愛を教えて
「や、やあ。万里子くん。あれ、ひとりかい? 珍しいね」


恰幅の良い渋江は、普段は鷹揚に構え、見るからにどっしりとした人物だ。生粋の銀行家であるせいか、いささか計算高いのが玉にキズだと父は言っていた。
とはいえ、父は渋江のことをかなり信頼している。

万里子にしても同じだ。

渋江家との間で悪い思い出などひとつもない。

その渋江だが、今夜は様子がおかしい。まるで、万里子から逃げようとしているみたいだ。

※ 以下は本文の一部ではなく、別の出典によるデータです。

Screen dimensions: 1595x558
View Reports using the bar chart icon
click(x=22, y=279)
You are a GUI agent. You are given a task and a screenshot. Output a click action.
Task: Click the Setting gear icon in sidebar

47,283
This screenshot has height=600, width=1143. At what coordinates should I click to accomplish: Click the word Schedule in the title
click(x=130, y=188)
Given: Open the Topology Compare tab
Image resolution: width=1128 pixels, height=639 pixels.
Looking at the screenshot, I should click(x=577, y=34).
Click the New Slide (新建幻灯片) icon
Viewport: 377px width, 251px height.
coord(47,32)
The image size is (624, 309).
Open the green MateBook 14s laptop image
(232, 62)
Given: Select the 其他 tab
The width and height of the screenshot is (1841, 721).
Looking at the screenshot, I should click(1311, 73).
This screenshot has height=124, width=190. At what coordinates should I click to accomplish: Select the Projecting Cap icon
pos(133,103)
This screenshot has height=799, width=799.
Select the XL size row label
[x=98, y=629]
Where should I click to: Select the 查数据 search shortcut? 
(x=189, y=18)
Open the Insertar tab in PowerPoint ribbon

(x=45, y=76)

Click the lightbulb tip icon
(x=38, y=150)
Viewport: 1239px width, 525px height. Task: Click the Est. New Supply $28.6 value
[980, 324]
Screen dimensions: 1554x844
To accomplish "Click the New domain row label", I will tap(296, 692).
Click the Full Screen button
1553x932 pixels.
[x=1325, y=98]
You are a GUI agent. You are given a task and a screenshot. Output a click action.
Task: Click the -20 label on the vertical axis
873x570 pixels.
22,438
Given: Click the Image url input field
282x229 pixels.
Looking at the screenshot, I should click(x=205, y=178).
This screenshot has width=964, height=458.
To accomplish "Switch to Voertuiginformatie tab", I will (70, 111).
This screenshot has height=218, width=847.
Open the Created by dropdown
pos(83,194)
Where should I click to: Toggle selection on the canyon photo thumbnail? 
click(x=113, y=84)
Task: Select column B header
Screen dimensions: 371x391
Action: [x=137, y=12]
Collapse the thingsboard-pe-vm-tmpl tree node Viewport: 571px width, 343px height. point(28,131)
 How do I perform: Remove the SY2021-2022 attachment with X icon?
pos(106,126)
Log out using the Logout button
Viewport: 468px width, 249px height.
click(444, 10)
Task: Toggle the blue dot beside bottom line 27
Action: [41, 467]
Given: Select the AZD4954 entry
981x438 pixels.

「おじさま……例の方から伺いました。父が新規事業を計画していて、資金繰りに困っているというのは本当ですか?」

「うん、まあ、そうだな。私の口から詳しいことは言えんのだが。とにかく、藤原氏に任せたほうがいい。彼なら、決して君らを悪いようにはせんよ」


渋江は、万里子と一度も視線を合わそうとしない。


「待ってください。そんな……任せるなんて。あの方が私に何をおっしゃったか、おじさまはご存知なのですか?」

「まあ、その……弘樹とは縁がなかったんだよ。悪いことは言わん。千早社長のためにも……いいね」


弘樹との縁談を断ったことを、渋江は怒っているのではないか? 万里子はそう考えた。

そのせいで、いつもどおりの融資すら断ろうとしているのかもしれない。もしそうなら、万里子は渋江に土下座をしてでもお願いするつもりだった。